**** PROVIDED RECORDS
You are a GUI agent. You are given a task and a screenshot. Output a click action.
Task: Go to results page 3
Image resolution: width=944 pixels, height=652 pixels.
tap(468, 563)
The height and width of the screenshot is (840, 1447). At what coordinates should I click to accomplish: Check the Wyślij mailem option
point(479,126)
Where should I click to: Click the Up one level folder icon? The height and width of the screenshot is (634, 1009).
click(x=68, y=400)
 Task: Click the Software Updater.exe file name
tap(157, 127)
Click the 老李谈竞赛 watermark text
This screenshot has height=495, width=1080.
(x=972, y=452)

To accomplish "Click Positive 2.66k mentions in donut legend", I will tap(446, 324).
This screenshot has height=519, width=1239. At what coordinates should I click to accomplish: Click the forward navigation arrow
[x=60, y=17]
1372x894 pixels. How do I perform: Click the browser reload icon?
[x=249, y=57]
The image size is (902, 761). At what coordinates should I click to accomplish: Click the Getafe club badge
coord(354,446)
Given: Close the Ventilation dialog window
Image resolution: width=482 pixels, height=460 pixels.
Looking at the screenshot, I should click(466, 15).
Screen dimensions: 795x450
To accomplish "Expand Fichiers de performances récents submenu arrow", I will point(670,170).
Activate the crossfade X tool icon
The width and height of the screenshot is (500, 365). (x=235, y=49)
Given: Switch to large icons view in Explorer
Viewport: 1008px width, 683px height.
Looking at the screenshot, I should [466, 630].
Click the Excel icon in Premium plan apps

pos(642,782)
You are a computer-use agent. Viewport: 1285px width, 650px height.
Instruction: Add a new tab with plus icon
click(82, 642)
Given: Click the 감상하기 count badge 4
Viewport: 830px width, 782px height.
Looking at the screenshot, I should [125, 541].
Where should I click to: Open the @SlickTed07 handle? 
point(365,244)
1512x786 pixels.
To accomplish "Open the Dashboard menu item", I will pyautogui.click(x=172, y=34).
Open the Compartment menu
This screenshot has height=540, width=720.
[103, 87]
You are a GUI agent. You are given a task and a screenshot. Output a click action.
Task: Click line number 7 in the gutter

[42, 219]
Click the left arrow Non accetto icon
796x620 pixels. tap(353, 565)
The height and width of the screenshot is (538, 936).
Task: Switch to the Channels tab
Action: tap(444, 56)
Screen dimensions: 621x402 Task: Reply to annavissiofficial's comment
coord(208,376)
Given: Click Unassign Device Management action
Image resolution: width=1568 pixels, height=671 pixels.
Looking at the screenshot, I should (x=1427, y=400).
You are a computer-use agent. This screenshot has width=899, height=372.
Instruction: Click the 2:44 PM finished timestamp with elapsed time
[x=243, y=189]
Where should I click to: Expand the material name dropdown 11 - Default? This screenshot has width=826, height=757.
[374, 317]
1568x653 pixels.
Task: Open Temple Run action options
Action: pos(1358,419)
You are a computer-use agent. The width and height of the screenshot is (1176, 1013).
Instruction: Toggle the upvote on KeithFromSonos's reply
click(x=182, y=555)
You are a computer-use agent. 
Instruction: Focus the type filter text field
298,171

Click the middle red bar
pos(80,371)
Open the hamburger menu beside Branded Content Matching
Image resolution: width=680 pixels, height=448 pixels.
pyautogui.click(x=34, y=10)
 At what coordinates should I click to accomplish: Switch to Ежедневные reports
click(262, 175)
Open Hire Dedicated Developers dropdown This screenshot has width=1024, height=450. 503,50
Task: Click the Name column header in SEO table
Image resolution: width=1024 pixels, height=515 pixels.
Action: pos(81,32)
********
§ WORK ORDER:
Transcribe only what runs from the line with "Task: Click the Name" to the last line above, keeping every line exactly as written.

§ SOLVED PROBLEM:
Task: Click the Name column header in SEO table
Image resolution: width=1024 pixels, height=515 pixels.
Action: pos(81,32)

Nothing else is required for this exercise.